Помеха не самая серьезная.

То ли он напился и вино развязало ему язык, то ли его вынудил к действию затягивающий взгляд темных глаз Кушлы, но Джонатан наконец взял ее за руку, неловко перецеловал пальчики один за другим и предложил уйти. Вместе.

— Пойдем к тебе, Джонатан?

Он покачал головой, которая и без того шла кругом:

— Нет! То есть… понимаешь, у меня…

— Занято, — шепотом закончила свободная Кушла и улыбнулась.

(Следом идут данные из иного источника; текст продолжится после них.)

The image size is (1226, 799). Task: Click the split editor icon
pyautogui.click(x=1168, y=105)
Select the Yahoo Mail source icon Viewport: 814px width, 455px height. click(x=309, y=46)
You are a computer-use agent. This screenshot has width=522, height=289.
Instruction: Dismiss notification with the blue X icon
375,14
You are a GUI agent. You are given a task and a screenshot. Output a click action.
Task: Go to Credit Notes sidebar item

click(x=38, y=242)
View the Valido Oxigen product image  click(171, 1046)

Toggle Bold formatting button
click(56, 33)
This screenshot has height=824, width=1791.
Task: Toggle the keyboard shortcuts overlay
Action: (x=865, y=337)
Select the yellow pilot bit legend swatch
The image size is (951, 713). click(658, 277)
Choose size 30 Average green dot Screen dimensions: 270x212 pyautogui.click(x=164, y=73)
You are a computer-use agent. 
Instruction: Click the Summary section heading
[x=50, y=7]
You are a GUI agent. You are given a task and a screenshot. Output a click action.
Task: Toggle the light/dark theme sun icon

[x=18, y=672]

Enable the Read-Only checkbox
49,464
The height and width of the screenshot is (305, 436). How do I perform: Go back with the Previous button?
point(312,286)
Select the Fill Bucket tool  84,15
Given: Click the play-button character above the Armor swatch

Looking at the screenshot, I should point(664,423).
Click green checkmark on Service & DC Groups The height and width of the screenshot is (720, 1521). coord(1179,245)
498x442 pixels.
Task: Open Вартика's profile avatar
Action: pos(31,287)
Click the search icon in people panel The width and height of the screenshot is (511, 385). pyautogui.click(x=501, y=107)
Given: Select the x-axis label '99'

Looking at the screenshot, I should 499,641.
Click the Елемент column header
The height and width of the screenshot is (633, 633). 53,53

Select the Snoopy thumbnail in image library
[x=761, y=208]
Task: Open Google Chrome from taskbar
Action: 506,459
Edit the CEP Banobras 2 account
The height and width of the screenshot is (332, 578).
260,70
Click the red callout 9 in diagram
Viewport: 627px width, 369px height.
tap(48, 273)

Салли тоже заканчивала за него предложения, но при этом она не клала ладонь на его левое бедро.

Джонатан поперхнулся последним кусочком морковного торта — не оставлять же добро! Язык его заплетался тем сильнее, чем отчаяннее он цеплялся за трезвость:

— Да-а. А что-а, ес-сли мы п-пойдем…

— Ко мне, Джонатан? Ты хочешь пойти ко мне домой?

Слово «домой» в устах Кушлы прозвучало как «бордель». Да, Джонатан хочет домой.

Туда он и отправился. Следом за Кушлой. Радостно виляя хвостом.